WADBERT: Dual-channel Web Attack Detection Based on BERT Models

TL;DR

WADBERT is a novel deep learning model that effectively detects web attacks by embedding and analyzing HTTP request features, achieving high accuracy and attack traceability.

Contribution

The paper introduces WADBERT, combining hybrid granularity embedding and BERT-based models with multi-head attention for improved web attack detection and parameter identification.

Findings

Achieves F1-score of 99.63% on CSIC2010 dataset.

Outperforms existing state-of-the-art methods.

Enables precise malicious parameter identification.

Abstract

Web attack detection is the first line of defense for securing web applications, designed to preemptively identify malicious activities. Deep learning-based approaches are increasingly popular for their advantages: automatically learning complex patterns and extracting semantic features from HTTP requests to achieve superior detection performance. However, existing methods are less effective in embedding irregular HTTP requests, even failing to model unordered parameters and achieve attack traceability. In this paper, we propose an effective web attack detection model, named WADBERT. It achieves high detection accuracy while enabling the precise identification of malicious parameters.

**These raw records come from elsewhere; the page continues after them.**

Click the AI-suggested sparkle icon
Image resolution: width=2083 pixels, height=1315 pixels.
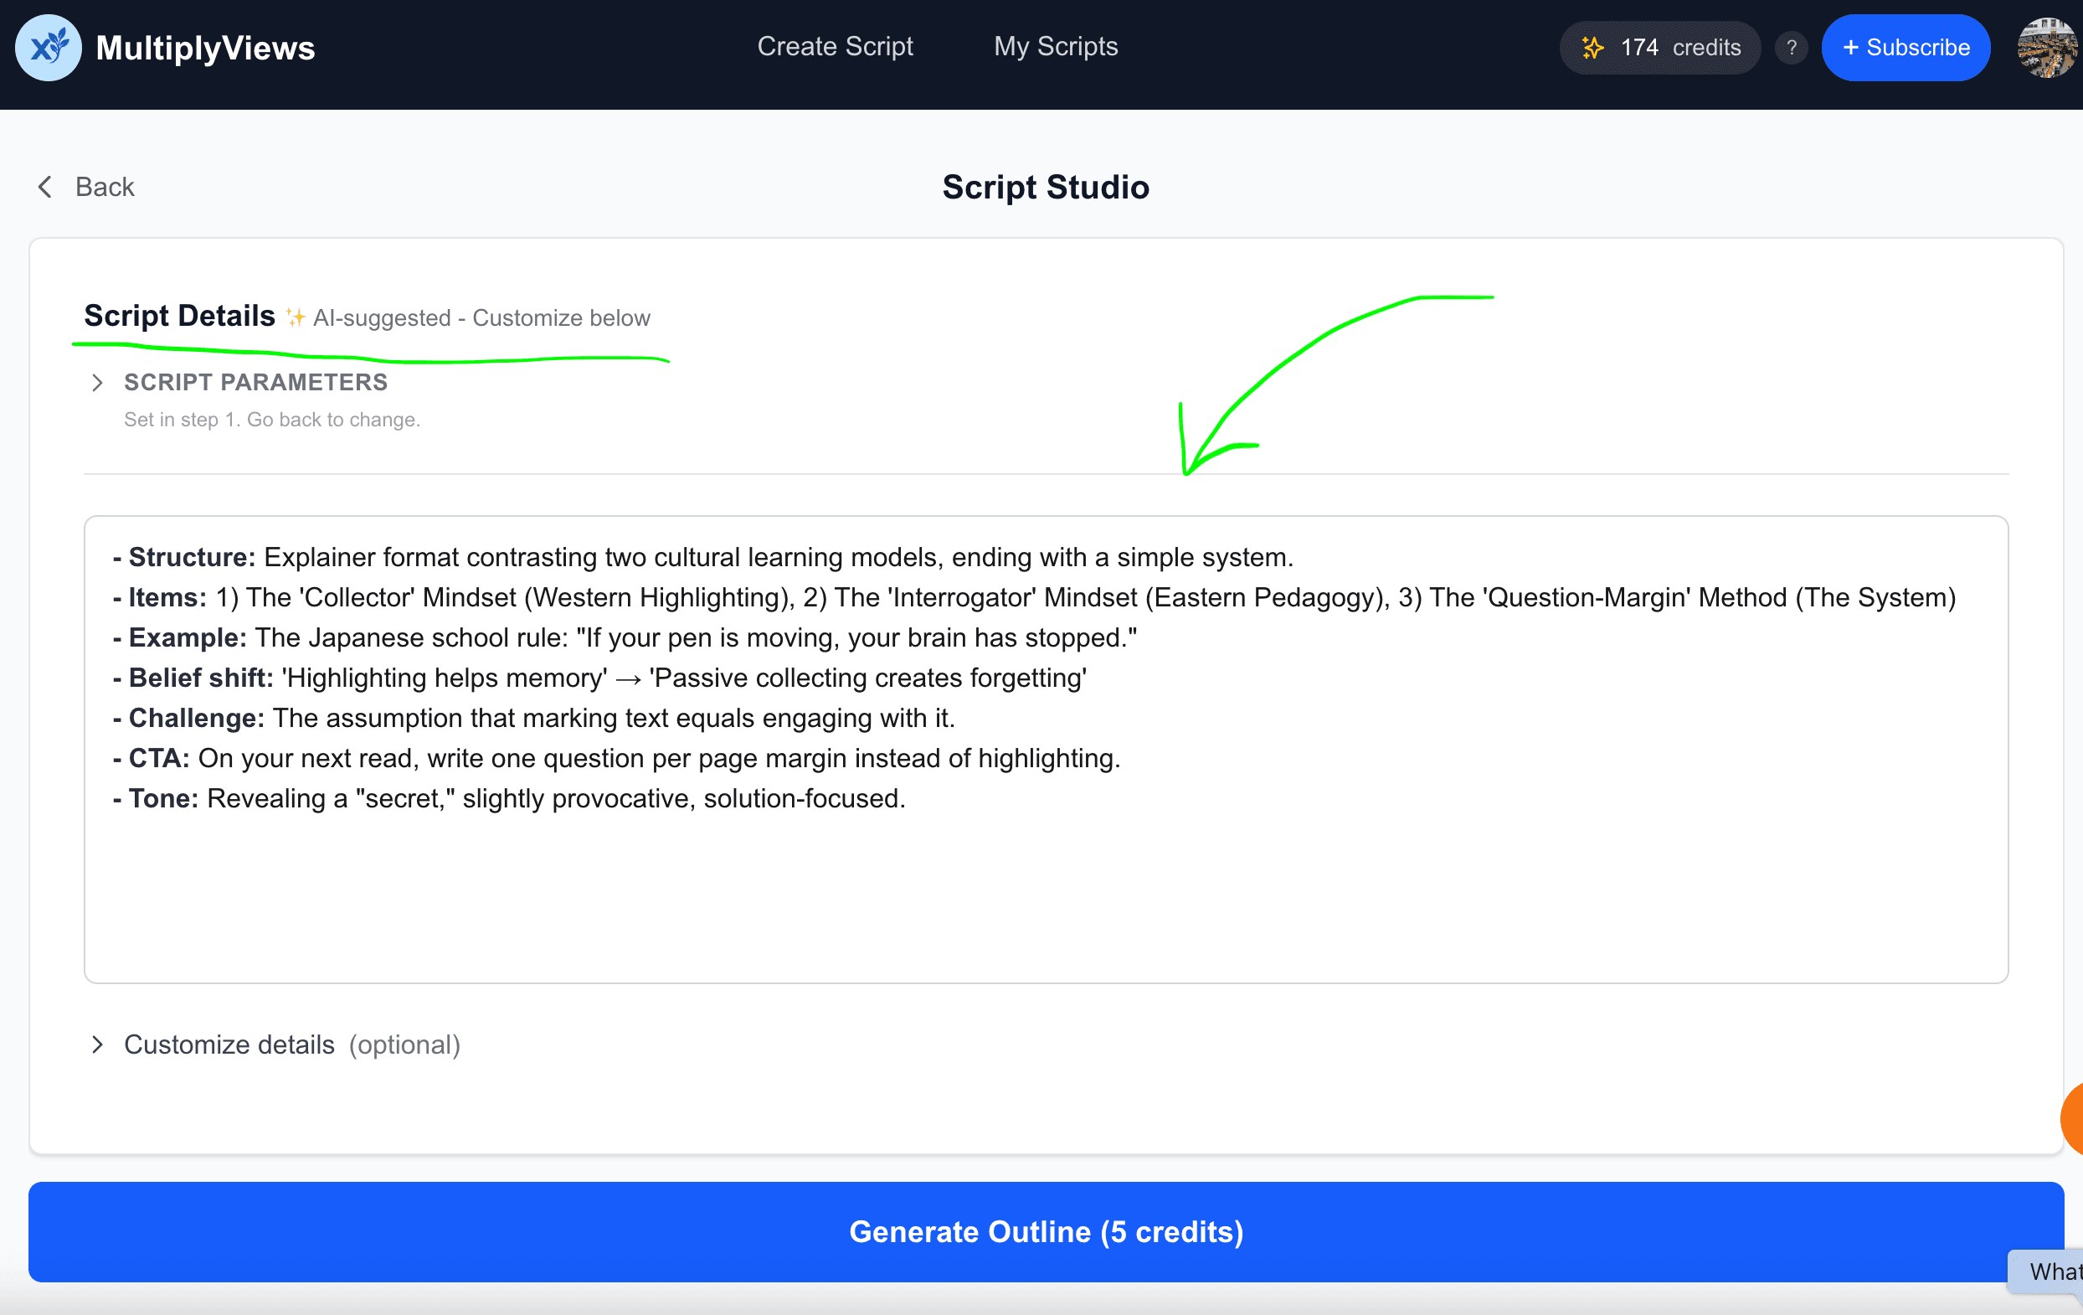(x=295, y=318)
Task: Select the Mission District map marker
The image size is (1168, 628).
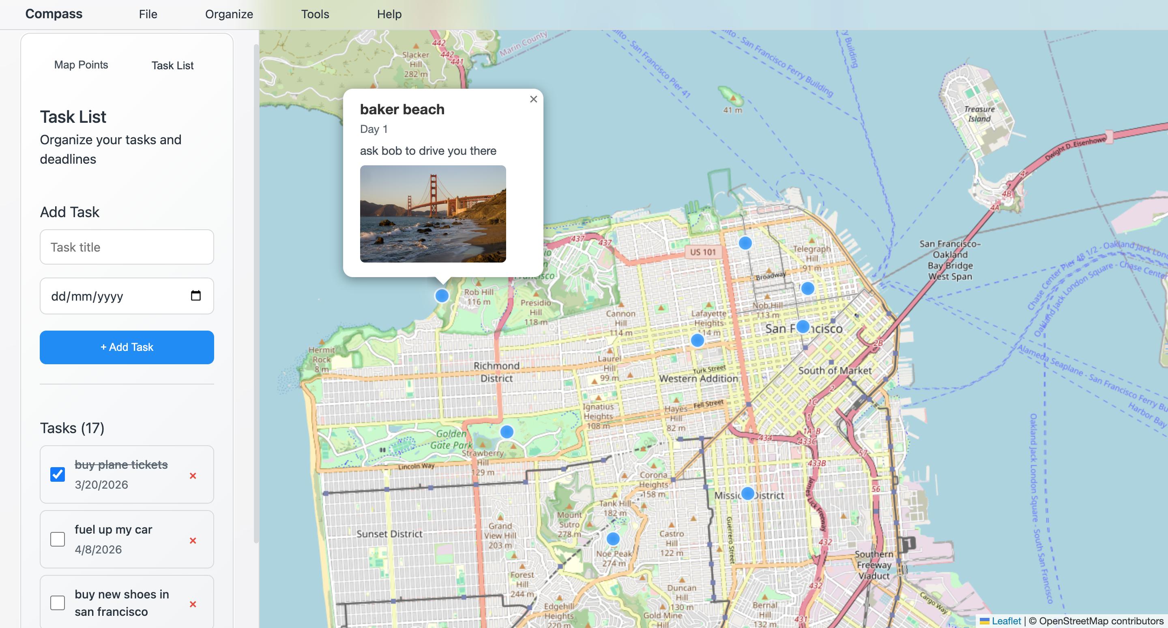Action: click(x=747, y=493)
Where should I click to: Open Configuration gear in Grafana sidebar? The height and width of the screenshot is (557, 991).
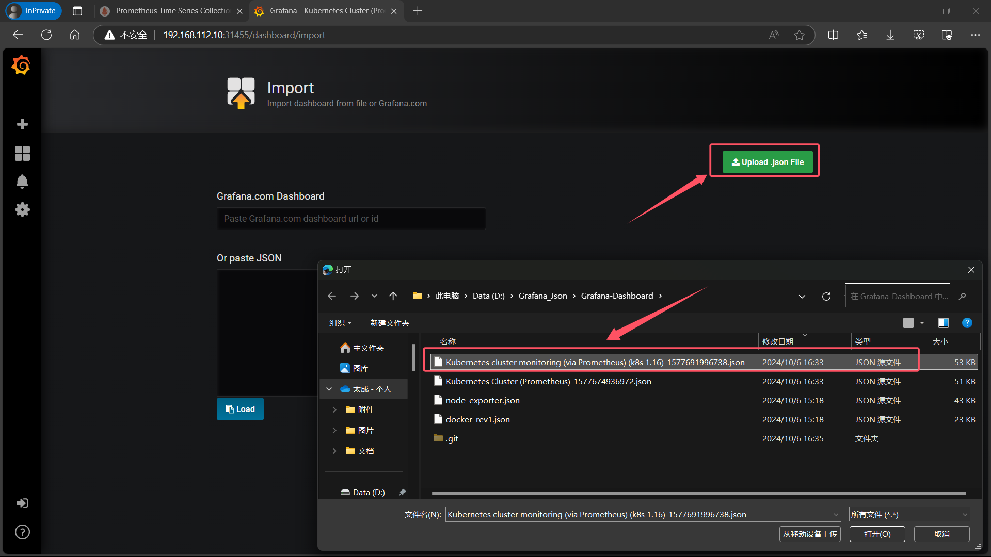(x=22, y=209)
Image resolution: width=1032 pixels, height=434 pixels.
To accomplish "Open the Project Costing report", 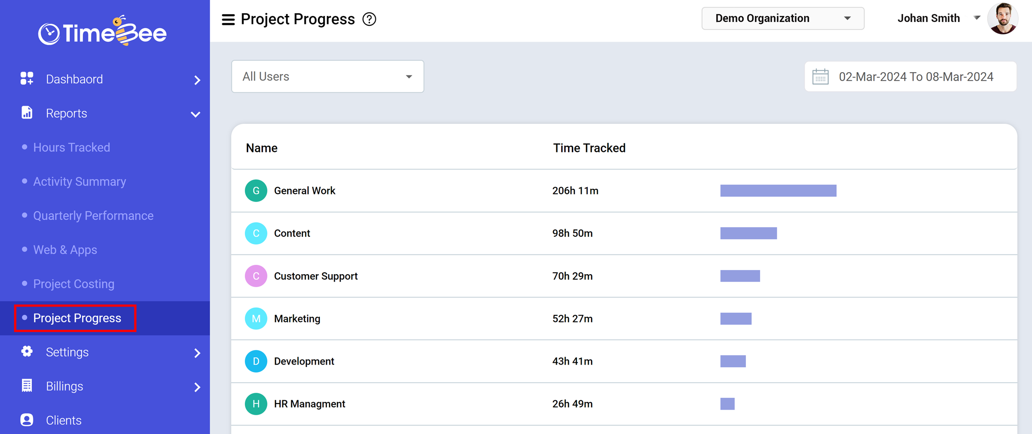I will [x=74, y=284].
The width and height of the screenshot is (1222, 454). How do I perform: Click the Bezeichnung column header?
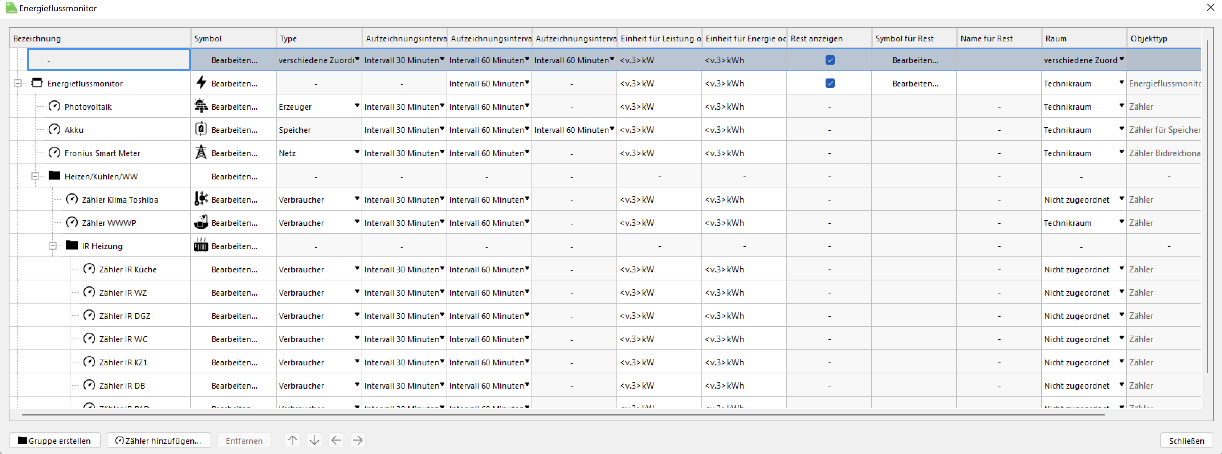tap(100, 38)
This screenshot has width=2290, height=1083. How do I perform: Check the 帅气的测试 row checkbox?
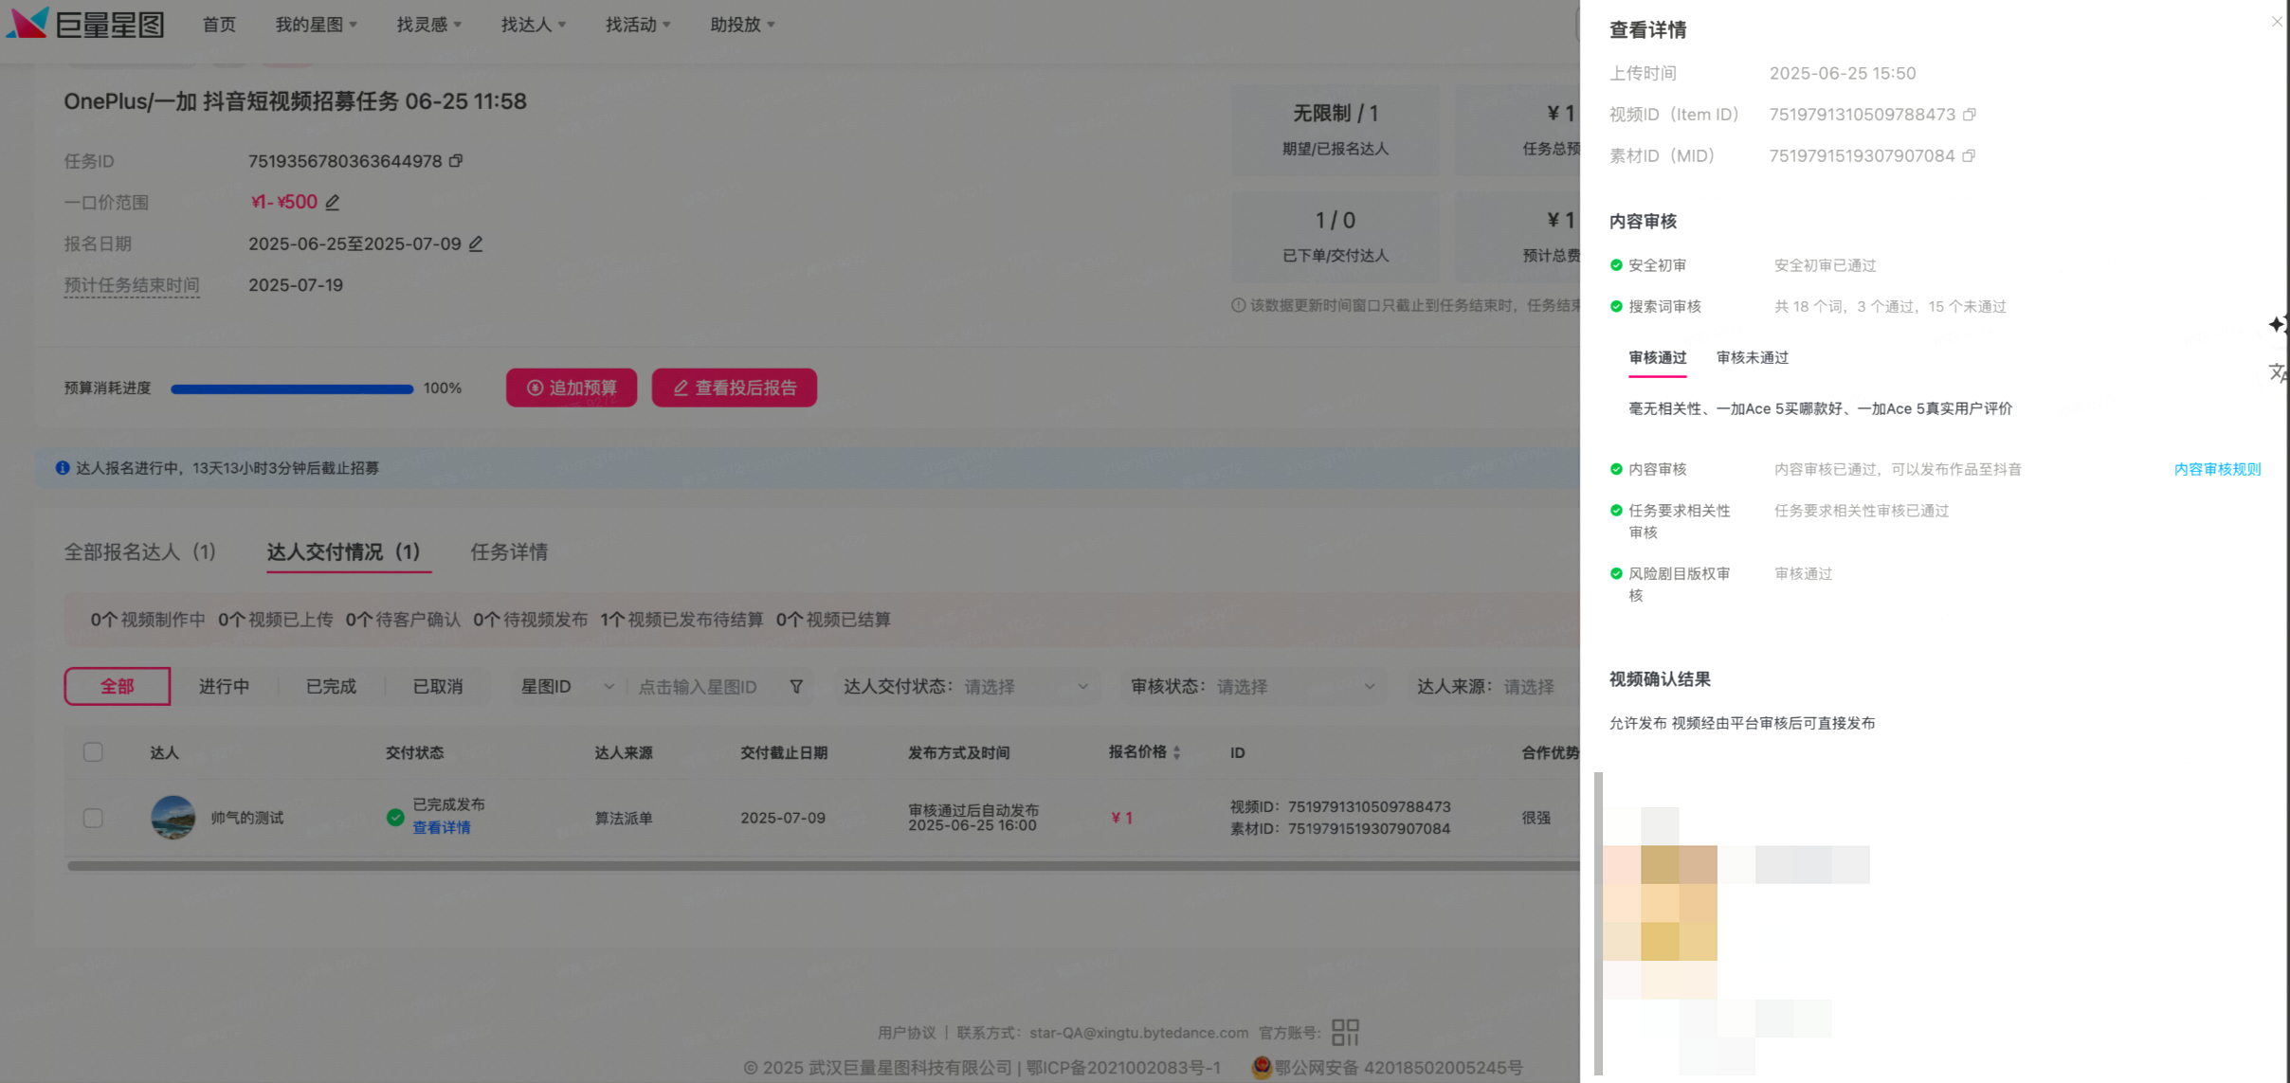pyautogui.click(x=93, y=818)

To this end, we first employ Hybrid Granularity Embedding (HGE) to generate fine-grained embeddings for URL and payload parameters. Then, URLBERT and SecBERT are respectively utilized to extract their semantic features. Further, parameter-level features (extracted by SecBERT) are fused through a multi-head attention mechanism, resulting in a comprehensive payload feature. Finally, by feeding the concatenated URL and payload features into a linear classifier, a final detection result is obtained. The experimental results on CSIC2010 and SR-BH2020 datasets validate the efficacy of WADBERT, which respectively achieves F1-scores of 99.63% and 99.50%, and significantly outperforms state-of-the-art methods.